Juegos Olímpicos históricos llegan a un final con estilo para el Equipo Olímpico

Una ceremonia de clausura de Río 2016 llena de brillo, mientras que el COI y el ACNUR buscan reafirmar el legado del equipo.

El famoso estadio Maracaná en Río se ilumina para la llamativa ceremonia de clausura.  © ACNUR

RÍO DE JANEIRO, Brasil, 22 de agosto de 2016 (ACNUR) – En una brillante celebración de la vida, Brasil bajó el telón de unos Juegos Olímpicos que encantaron e inspiraron a millones alrededor del mundo con poderosas historias de triunfo sobre la adversidad.

Los Juegos de Río 2016, que fueron testigo del primer Equipo de Atletas Refugiados de la historia, llegaron a su final con una colorida explosión de música y baile.

Acorde con un evento que constantemente defiende la diversidad, la ceremonia de clausura rindió tributo a las muchas facetas y riqueza de la diversidad cultural del primer país de América del Sur que hospeda los Juegos Olímpicos.

Los atletas de 207 delegaciones, entre ellos 10 miembros del Equipo Olímpico de Refugiados provenientes de República Democrática del Congo, Etiopía, Sudán del Sur y Siria, entraron al famoso Estadio Maracaná bailando con los sonidos de la música que combinaba ritmos modernos y tradicionales de Brasil.

"Continuaremos a su lado"

Un aguacero tropical no pudo enfriar el entusiasmo. Las banderas ondeaban y la pirotecnia explotaba mientras los pensamientos se enfocan en el futuro. La Bandera Olímpica fue pasada simbólicamente a Japón, que será anfitrión de los próximos Juegos Olímpicos en 2020.

Tanto el Comité Olímpico Internacional(COI) como la Agencia de la ONU para los Refugiados, ACNUR, quienes trabajaron juntos para producir al Equipo Olímpico de Atletas Refugiados, se han comprometido a continuar apoyando el futuro de los atletas, y promover el deporte entre quienes han huido de sus hogares por el conflicto y la persecución.

Una enorme bander de Japón, marca la entrega de la bandera Olímpica a Tokio, que albergará las próximas olimpiadas en Japón, 2016.  © ACNUR/Benjamin Loyseau

En su discurso final, Thomas Bach, Presidente del Comité Olímpico dijo: "Muchas gracias queridos atletas refugiados. Ustedes nos han inspirado con su talento y espíritu humano. Ustedes son un símbolo de esperanza para millones de refugiados en el mundo.

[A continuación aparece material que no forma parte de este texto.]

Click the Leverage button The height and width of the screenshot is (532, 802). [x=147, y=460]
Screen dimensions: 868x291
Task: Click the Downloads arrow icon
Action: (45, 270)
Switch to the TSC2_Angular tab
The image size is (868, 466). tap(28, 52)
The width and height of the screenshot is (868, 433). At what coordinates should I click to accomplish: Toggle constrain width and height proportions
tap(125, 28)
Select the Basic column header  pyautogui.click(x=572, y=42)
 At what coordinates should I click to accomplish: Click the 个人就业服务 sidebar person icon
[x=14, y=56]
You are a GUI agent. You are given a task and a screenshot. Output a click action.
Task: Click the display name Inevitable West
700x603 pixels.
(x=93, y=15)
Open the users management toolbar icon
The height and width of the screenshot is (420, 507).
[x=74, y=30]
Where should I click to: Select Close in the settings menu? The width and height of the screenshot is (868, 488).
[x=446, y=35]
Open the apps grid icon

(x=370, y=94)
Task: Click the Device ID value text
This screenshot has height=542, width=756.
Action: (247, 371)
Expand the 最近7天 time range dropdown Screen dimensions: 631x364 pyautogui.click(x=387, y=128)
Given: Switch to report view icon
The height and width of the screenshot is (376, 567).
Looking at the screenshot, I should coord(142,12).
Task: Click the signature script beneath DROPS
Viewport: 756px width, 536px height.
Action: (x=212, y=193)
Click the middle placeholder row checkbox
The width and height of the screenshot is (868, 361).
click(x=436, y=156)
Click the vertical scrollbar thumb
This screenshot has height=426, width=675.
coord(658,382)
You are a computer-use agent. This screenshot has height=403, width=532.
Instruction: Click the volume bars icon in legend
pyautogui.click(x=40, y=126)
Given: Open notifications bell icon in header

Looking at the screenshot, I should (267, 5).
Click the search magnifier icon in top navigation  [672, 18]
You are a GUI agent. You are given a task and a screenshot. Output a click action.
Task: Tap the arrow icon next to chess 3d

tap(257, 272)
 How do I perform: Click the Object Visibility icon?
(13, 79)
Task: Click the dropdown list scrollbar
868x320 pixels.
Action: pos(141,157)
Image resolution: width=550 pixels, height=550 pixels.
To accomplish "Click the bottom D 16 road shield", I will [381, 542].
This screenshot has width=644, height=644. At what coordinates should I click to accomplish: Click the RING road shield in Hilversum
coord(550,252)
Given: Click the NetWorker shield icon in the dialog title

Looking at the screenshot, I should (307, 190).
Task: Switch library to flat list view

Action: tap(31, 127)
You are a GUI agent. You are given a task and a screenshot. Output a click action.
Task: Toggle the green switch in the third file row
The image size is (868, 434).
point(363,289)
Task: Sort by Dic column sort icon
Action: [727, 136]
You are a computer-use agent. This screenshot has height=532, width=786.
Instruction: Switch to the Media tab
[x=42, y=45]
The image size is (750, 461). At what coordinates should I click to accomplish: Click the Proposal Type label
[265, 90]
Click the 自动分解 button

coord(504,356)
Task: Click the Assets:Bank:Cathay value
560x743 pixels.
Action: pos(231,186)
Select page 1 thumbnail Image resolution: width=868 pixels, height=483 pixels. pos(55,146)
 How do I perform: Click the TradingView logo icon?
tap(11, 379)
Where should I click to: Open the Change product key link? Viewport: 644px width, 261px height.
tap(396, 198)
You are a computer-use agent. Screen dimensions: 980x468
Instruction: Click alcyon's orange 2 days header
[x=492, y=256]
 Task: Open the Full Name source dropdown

Nosotros continuaremos a su lado después de estos Juegos Olímpicos".

Exaltando al primer Equipo Olímpico de Atletas Refugiados como "verdaderos olímpicos", la Alta Comisionada Adjunta Kelly T. Clements, quien asistió a la ceremonia de clausura, alabó a sus miembros por ayudas a cambiar la percepción del mundo con respecto a los refugiados y desplazados, que actualmente alcanza los más de 65 millones de personas.

"Este equipo ha atrapado la atención del mundo y en un corto periodo de tiempo, cambió la conversación sobre los refugiados . . . No hay duda de que han dejado un legado con su presencia en estos Juegos Olímpicos, pero también nos han inspirado a todos a trabajar más por la paz y ayudar a aquellos que son obligados a huir", dijo Clements.

"Estos atletas son verdaderos olímpicos, se animan entre ellos, se hicieron amigos de personas de todo el mundo. El COI y el ACNUR continuarán trabajando juntos para brindar oportunidades para estos atletas refugiados y otras personas".

"Fue asombroso estar aquí"

Los atletas mismos han hablado de su determinación de continuar entrenando y mejorando.

Más tempranos ese día, Yonas Kinde, el último de los 10 atletas que compitió, corrió en el maratón y cumplió una ambición de vida.

"Fue asombroso estar aquí. Mostró respeto para los refugiados. Tenemos que recordar que muchas personas han sacrificado sus vidas. Tenemos que recordar . . . hoy, hice algo por los refugiados. Nosotros somos símbolo de una pelea. Les da esperanza a los refugiados. Hemos demostrado que todos los refugiados pueden hacer algo, si les dan la oportunidad", le dijo al ACNUR después de cruzar la línea de llegada.